Sümer Mitolojisi’nde Evren ve İnsan Nasıl Yaratılmıştır?

Bu yazımızda Sümer Mitolojisi ile ilgili konular incelenerek yapılan arkeolojik kazılar sonucu Sümer eserlerinden mitolojiye dair elde edilen bilgilerin okuyucularımıza yansıtılması amaçlanmıştır.

Tarih boyu yeryüzü birçok uygarlığa ev sahipliği yapmıştır. Bu uygarlıklar varlıklarını devlet olarak sürdüremeseler bile günümüze kadar ulaşacak eserler bırakmışlardır. Bu eserler gelecek nesiller için tarihe, toplumların yaşantılarına ve inançlarına ışık tutmuş ve tüm bunların bir araya gelerek oluşturduğu mitoloji kavramını, uygarlıkların kültürel mirasları olarak günümüze taşımışlardır. Bu noktada insanlık için en köklü tarihe sahip olan Mezopotamya’nın mirasları sadece geçmiş hakkında bilgili olmamızı sağlamamaktadır. Aynı zamanda bugün de hala birçok devletin geleneklerinin çıkış noktası olan ögeler barındırmaktadır.
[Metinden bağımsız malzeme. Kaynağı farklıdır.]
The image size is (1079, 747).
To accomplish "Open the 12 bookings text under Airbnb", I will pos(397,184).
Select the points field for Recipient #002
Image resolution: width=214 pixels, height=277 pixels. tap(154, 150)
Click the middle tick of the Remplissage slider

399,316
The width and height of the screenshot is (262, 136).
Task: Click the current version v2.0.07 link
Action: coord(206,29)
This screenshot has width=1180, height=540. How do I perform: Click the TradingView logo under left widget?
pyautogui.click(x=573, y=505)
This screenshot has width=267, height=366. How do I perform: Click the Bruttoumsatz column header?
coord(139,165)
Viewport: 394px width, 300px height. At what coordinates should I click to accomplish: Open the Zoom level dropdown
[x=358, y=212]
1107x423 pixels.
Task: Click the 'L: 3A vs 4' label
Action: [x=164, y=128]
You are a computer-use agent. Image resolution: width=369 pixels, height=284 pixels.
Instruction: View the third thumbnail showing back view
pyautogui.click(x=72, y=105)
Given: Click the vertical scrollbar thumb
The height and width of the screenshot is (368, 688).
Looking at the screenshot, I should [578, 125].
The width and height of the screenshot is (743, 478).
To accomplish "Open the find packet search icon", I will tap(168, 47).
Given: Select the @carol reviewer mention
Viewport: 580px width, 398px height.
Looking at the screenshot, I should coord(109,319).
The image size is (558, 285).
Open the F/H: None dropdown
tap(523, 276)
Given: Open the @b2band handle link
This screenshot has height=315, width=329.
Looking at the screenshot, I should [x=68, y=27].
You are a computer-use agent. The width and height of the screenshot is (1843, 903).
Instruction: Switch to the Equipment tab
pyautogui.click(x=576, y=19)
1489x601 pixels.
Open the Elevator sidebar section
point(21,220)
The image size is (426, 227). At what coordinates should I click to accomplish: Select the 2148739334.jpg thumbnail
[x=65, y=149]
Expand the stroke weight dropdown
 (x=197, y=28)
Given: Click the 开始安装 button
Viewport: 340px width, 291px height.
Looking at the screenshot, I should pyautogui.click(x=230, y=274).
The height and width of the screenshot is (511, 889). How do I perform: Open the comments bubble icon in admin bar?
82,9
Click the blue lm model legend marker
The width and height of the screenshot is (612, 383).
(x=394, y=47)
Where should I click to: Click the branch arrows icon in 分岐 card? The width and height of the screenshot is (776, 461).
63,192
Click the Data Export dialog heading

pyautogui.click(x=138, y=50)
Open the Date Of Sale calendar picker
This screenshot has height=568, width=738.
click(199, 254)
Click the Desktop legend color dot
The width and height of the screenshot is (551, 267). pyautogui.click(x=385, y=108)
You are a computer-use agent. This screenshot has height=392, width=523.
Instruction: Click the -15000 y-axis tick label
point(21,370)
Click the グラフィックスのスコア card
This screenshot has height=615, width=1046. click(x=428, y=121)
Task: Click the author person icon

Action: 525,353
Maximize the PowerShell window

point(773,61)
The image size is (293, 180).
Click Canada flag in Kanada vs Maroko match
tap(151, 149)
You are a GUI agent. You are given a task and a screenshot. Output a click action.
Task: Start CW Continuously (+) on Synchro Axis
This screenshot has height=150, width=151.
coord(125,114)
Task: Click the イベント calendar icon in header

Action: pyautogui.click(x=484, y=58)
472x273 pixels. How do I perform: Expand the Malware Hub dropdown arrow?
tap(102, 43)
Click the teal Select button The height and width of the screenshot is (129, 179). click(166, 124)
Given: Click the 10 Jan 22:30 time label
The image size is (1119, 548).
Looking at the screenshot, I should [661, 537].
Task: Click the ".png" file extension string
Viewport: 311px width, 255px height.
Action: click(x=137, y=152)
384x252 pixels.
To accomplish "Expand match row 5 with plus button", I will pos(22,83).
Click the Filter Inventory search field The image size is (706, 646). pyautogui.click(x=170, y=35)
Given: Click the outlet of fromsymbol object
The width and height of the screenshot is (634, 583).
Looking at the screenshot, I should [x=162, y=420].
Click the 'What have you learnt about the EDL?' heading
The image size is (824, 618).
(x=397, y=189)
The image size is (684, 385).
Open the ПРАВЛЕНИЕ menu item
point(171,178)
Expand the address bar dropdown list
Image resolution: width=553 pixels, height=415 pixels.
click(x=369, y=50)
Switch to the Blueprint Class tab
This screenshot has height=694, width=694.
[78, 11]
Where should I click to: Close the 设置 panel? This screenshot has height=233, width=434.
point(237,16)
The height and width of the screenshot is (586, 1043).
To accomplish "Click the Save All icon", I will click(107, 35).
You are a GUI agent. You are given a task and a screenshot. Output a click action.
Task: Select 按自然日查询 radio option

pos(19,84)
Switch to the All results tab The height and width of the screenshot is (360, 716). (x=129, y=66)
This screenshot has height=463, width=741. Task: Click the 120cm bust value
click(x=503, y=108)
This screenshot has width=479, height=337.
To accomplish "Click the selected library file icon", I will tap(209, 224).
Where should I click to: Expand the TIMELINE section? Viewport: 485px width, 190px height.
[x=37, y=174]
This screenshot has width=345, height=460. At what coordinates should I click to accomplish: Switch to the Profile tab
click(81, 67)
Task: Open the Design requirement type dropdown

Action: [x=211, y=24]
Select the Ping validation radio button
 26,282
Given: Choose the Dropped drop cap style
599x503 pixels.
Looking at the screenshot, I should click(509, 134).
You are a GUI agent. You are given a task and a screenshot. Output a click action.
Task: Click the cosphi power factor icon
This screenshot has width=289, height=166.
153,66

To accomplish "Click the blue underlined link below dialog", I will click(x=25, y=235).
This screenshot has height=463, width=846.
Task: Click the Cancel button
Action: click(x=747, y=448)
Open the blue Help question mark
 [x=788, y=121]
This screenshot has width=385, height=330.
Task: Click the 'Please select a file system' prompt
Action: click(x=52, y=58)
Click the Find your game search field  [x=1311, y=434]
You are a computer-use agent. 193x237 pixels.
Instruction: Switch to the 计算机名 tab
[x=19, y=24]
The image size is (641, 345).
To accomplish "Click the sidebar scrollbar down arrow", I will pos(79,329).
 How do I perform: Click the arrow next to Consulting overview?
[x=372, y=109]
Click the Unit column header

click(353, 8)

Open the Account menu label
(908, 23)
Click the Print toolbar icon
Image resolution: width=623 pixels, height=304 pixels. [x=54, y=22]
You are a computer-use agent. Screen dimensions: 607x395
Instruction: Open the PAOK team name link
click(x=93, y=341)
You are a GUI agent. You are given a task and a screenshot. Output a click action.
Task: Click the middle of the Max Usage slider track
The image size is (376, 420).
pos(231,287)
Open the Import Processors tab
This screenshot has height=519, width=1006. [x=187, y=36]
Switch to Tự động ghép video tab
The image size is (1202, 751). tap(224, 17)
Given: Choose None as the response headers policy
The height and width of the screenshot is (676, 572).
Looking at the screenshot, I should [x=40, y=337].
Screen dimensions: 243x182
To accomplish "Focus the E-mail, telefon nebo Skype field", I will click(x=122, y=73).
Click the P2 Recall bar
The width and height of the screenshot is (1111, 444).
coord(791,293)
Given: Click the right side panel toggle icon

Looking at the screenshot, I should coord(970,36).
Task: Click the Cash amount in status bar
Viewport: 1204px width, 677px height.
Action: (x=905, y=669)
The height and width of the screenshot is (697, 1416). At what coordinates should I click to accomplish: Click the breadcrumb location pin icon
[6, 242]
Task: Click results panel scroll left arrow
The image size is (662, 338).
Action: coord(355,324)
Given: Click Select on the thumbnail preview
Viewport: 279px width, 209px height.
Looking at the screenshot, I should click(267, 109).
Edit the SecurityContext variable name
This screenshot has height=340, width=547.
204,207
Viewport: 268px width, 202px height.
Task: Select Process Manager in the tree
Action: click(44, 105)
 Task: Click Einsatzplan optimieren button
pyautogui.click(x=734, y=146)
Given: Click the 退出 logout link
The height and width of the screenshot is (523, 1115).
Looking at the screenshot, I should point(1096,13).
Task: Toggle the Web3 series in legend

Bölgede büyük bir devlet kuran ve bilim başta olmak üzere birçok alanın temelini oluşturan Sümerlilerin inanış sistemleri çok tanrılı dindir. Her bir eylemin, objenin bir tanrısı olduğuna inanmışlardır. Sümerler, mitolojilerinde geniş bir tanrı panteonuna sahiptirler. Bu panteondaki tanrılar üzerine kurulmuş mitler ise isim değiştirerek birçok kültürde yer almaktadır.

Sümer Mitolojisi Nedir?

Tarihi anlamak sadece geçmişte yaşanmış önemli olayları bilmek değildir; aynı zamanda geçmişi oluşturan toplumların yaşamları hakkında bilgi sahibi olmak, onların kültürlerini tanıyarak döneme dair yorum yapmak ve tüm bu yorumları göz önünde bulundurarak bugün içinde bulunduğumuz durumları anlamlandırmaktır. Bu yüzden sadece kronolojiye dayalı birkaç büyük olayla oluşturulmuş tarih bilgisi, bireylerin kafasında geçmişi anlamlandırma ve çıktılarla bugünü ilişkilendirme açısından yeterlilik göstermemektedir. Bu noktada tarihle ilişkili bilim dalları, geçmişe uzatılan en etkili meşaledir.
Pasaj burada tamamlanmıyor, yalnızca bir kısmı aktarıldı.